## [Testo estratto]
2.2. – Il motivo è inammissibile perchè le censure del ricorrente, per quanto, come detto, lungamente argomentate, non assumono mai effettivamente la configurazione di censure rientranti nello schema di cui all’art. 360 c.p.c., n. 5, (nel testo, qui applicabile ratione temporis, anteriore alla novella di cui al D.L. 22 giugno 2012, n. 83, conv. in L. 7 agosto 2012, n. 134) e si sostanziano sempre, invece, in mere proposte di ricostruzioni alternative dei fatti, basate su dati istruttori giammai aventi il carattere della decisività; sicchè deve concludersi che si tratta di critiche di merito.
- – Con il terzo motivo, denunciando violazione dell’art. 156 c.c. e degli artt. 115, 116 e 112 c.p.c., e art. 2697 c.c., si lamenta che la Corte d’appello (I) abbia, senza richiesta dell’interessata, disposto la decorrenza retroattiva, dal 12 luglio 2001, del diritto all’assegno riconosciuto alla sig.ra O. e (II) abbia, altresì, determinato l’ammontare del medesimo assegno in maniera totalmente errata perchè basta non già sulle reali condizioni economiche delle parti, bensì su errate presunzioni contraddette clamorosamente dalle prove agli atti.

## [Cosa si chiede]
Ricopia parola per parola il testo sui motivi di ricorso, da "- – Con il terzo" a "prove agli atti.", estremi inclusi.

## [Voci di dati raccolti]
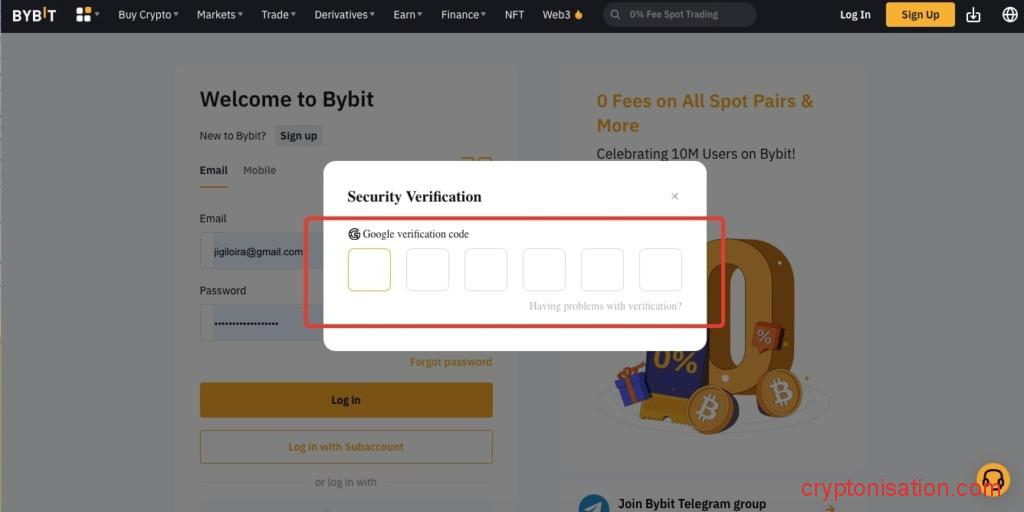The height and width of the screenshot is (512, 1024).
Task: Click the Forgot password link
Action: tap(450, 362)
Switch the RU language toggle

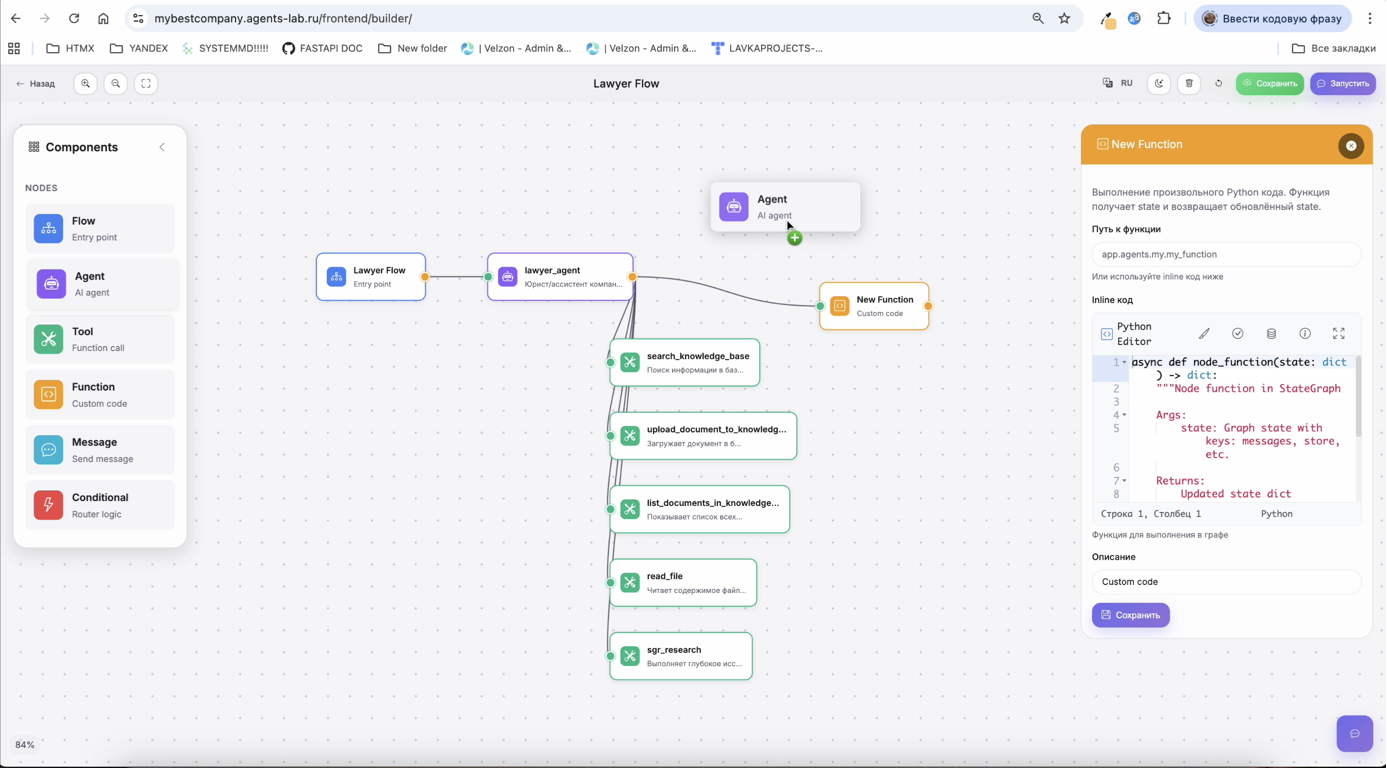1118,84
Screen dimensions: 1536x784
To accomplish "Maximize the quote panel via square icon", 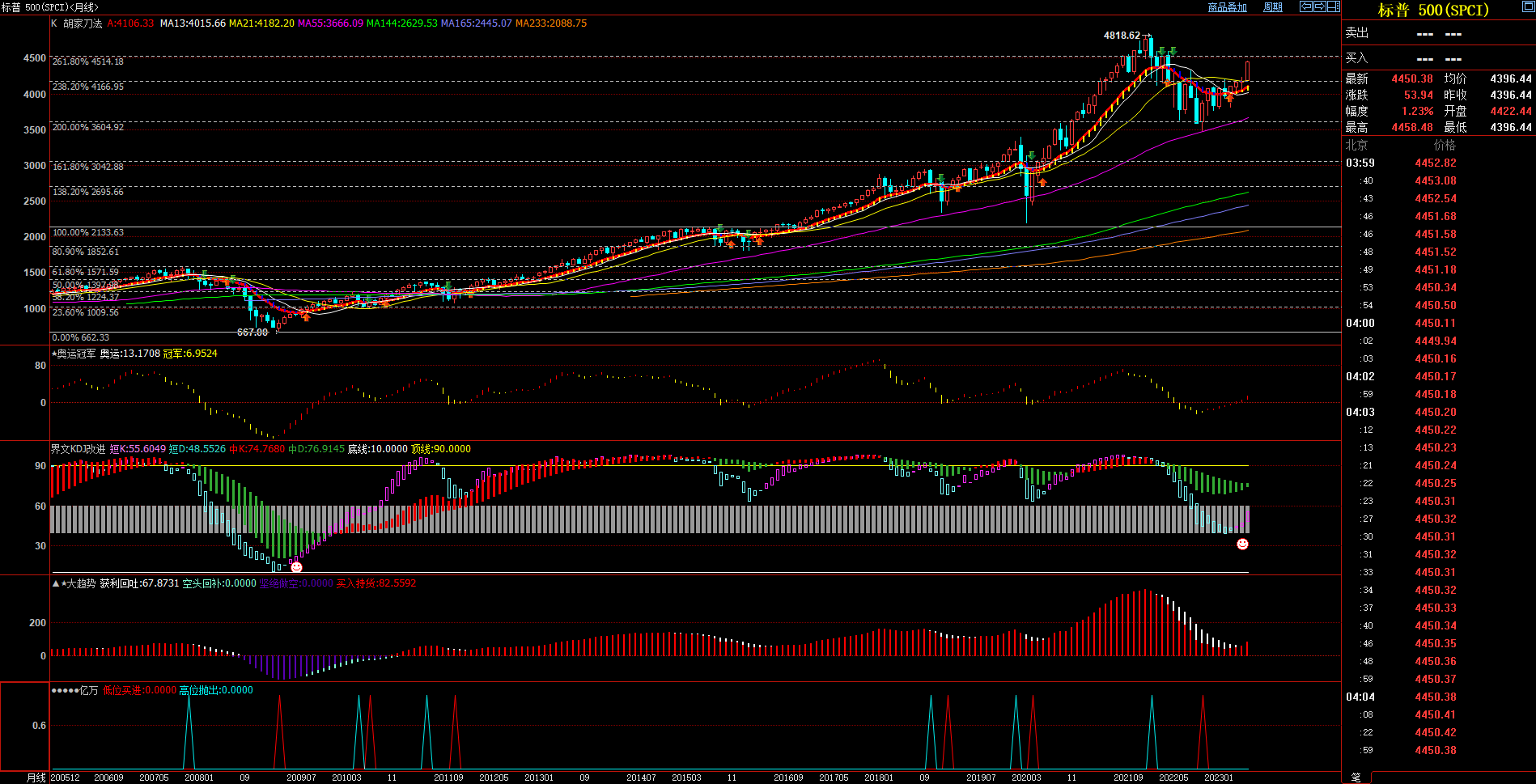I will tap(1528, 6).
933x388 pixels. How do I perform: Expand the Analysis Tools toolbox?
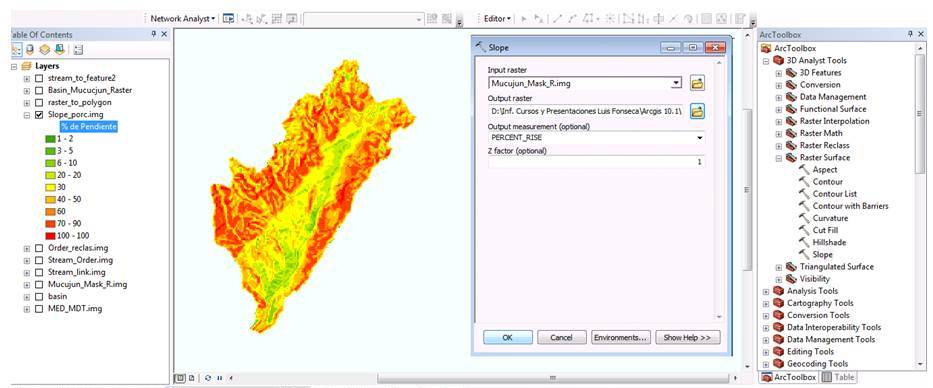click(x=766, y=291)
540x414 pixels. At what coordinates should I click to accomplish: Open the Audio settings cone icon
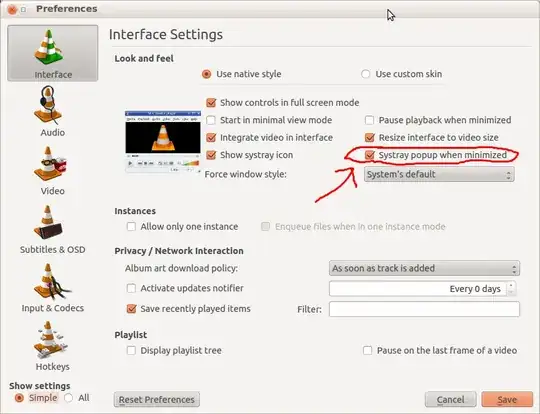point(48,104)
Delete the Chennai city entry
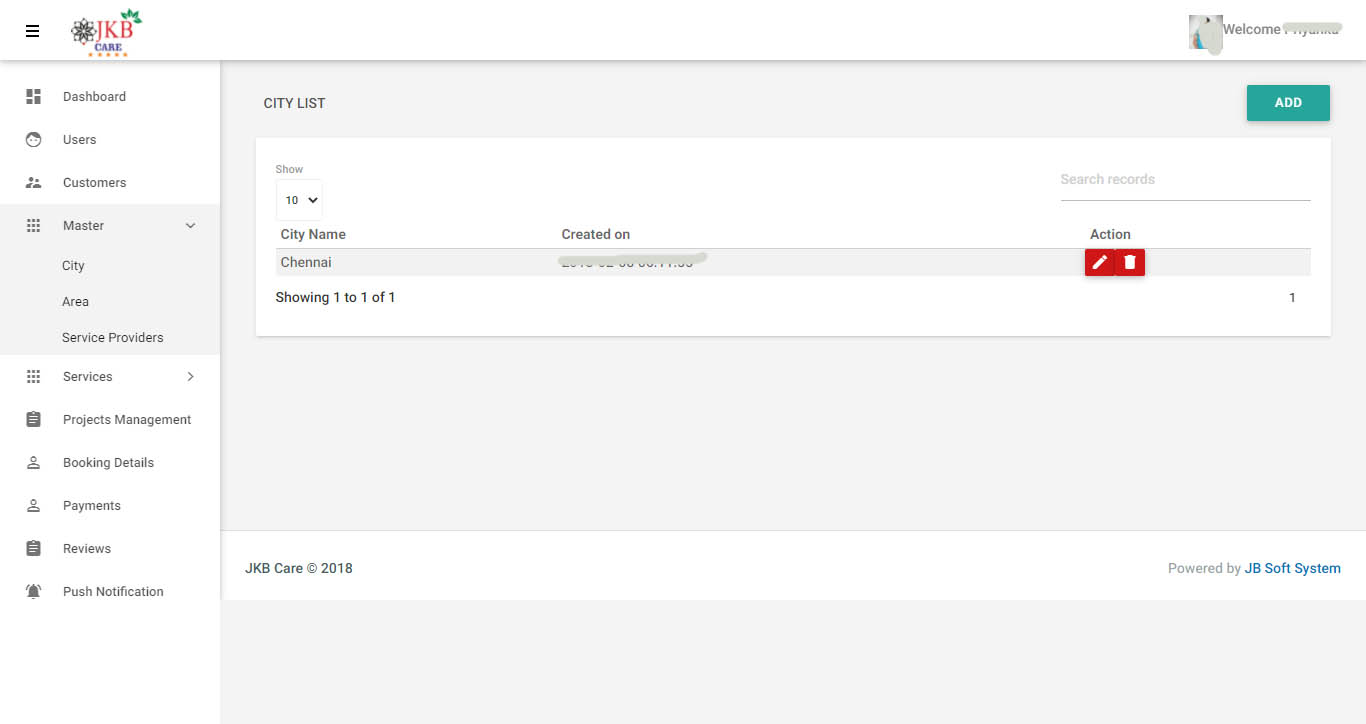 pos(1130,262)

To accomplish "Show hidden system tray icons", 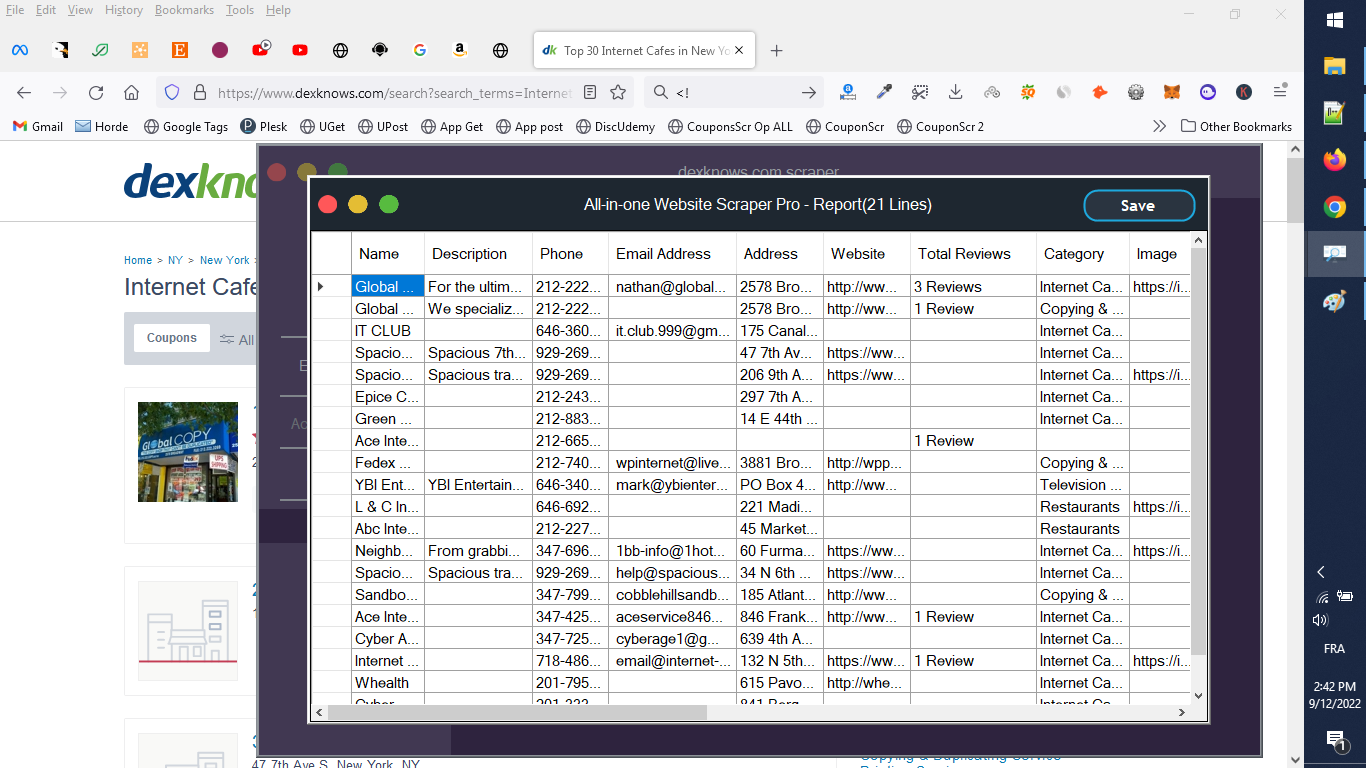I will point(1322,571).
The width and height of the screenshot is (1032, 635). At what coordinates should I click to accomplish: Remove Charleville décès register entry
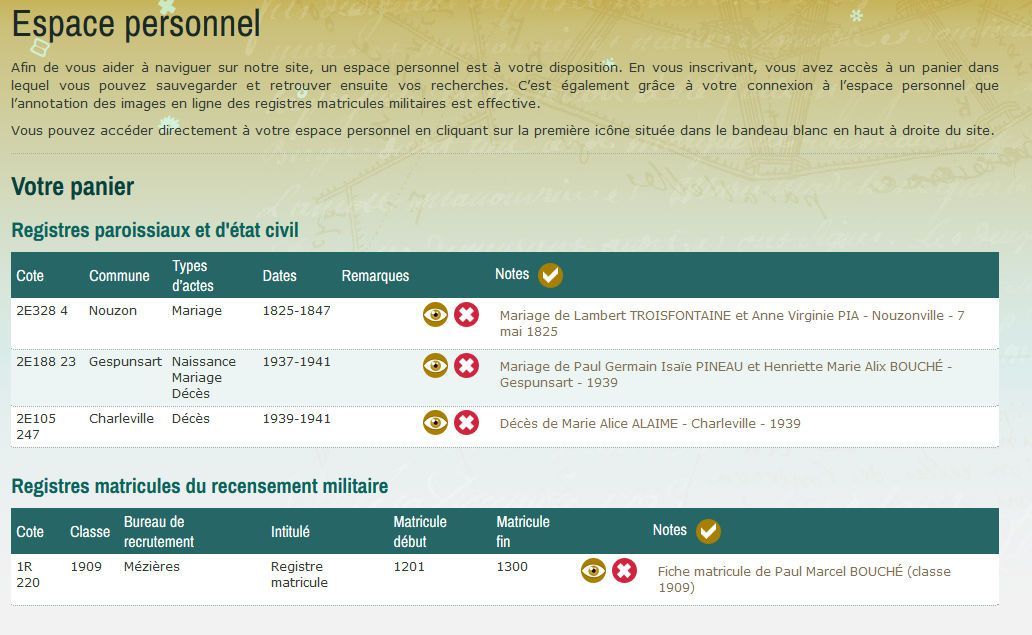[466, 423]
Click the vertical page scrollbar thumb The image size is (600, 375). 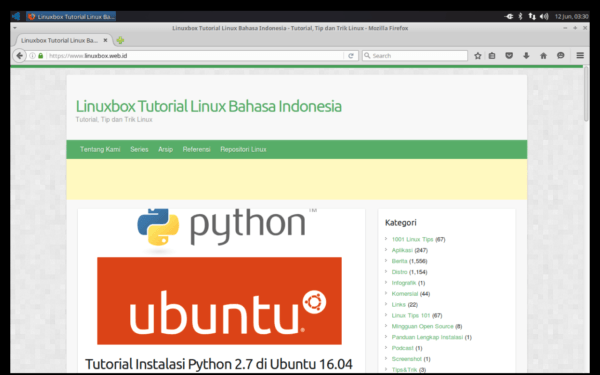point(586,94)
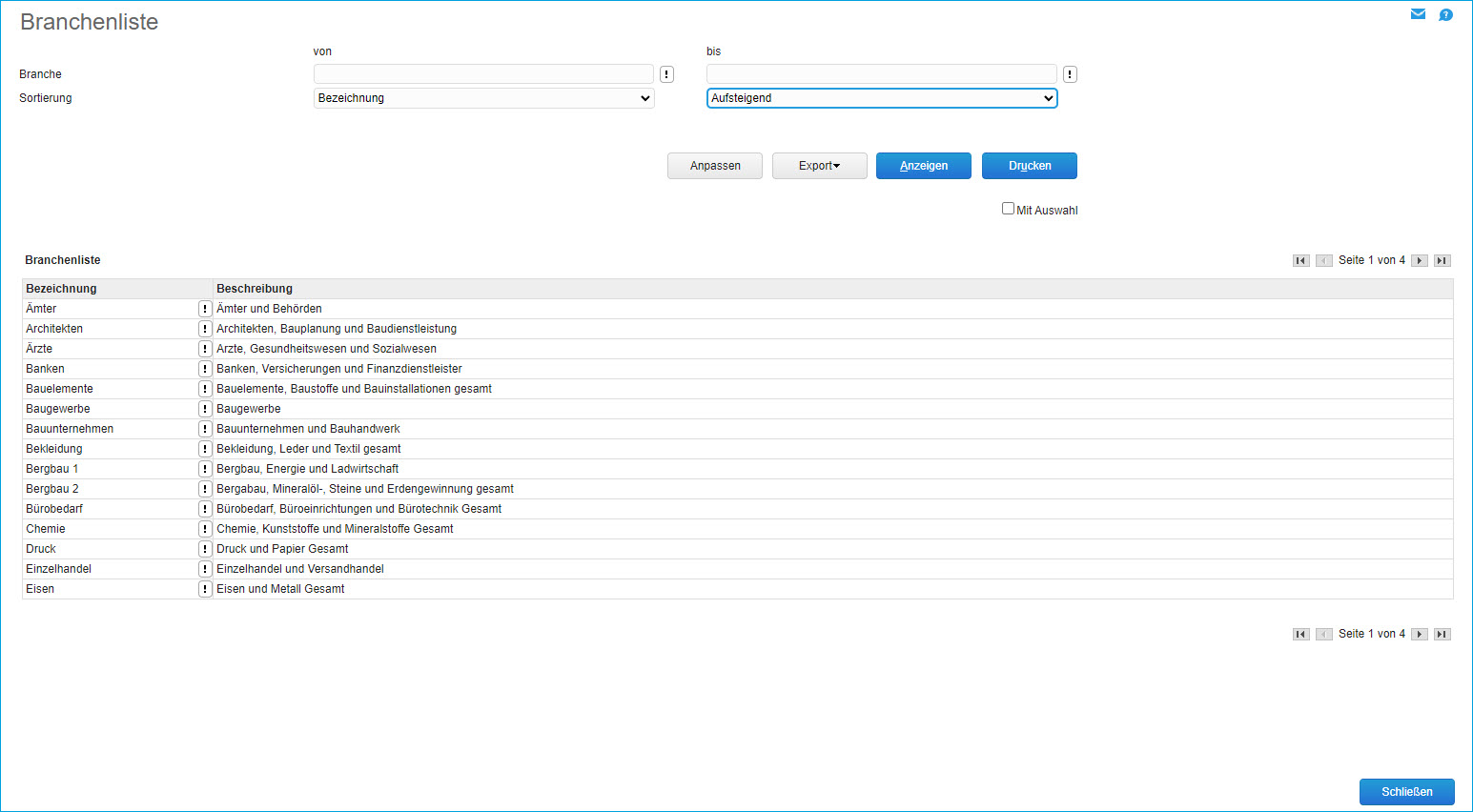Click lookup icon beside Branche bis field
The width and height of the screenshot is (1473, 812).
(1070, 74)
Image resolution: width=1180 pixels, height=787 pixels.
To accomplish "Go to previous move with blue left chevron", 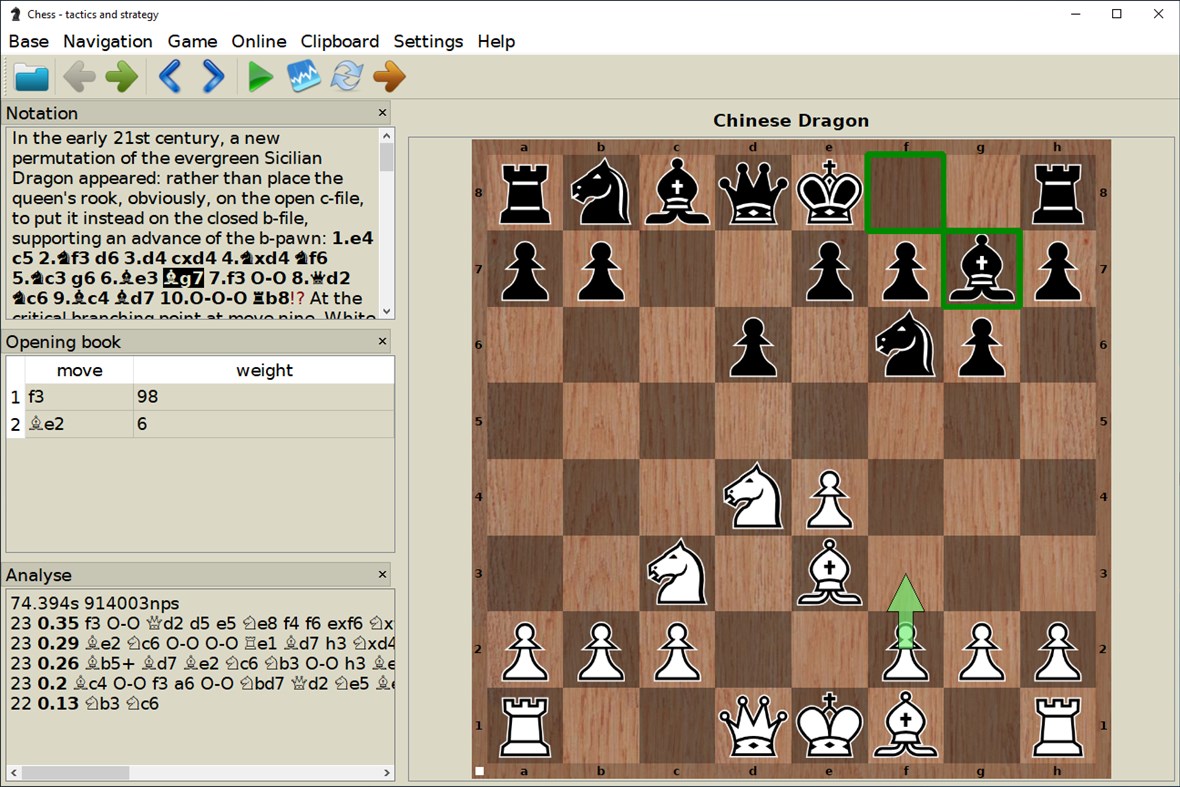I will point(169,76).
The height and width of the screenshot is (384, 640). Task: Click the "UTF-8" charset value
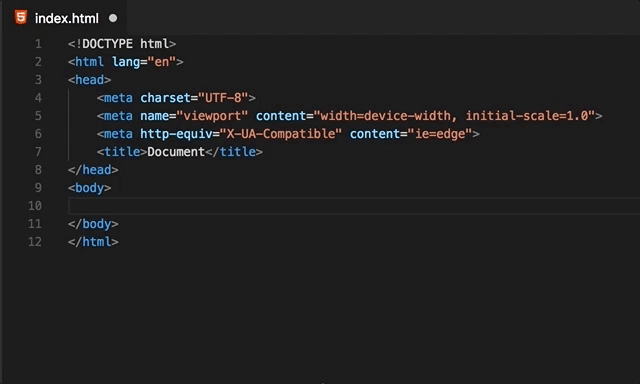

## [Risposta al compito]
- – Con il terzo motivo, denunciando violazione dell’art. 156 c.c. e degli artt. 115, 116 e 112 c.p.c., e art. 2697 c.c., si lamenta che la Corte d’appello (I) abbia, senza richiesta dell’interessata, disposto la decorrenza retroattiva, dal 12 luglio 2001, del diritto all’assegno riconosciuto alla sig.ra O. e (II) abbia, altresì, determinato l’ammontare del medesimo assegno in maniera totalmente errata perchè basta non già sulle reali condizioni economiche delle parti, bensì su errate presunzioni contraddette clamorosamente dalle prove agli atti.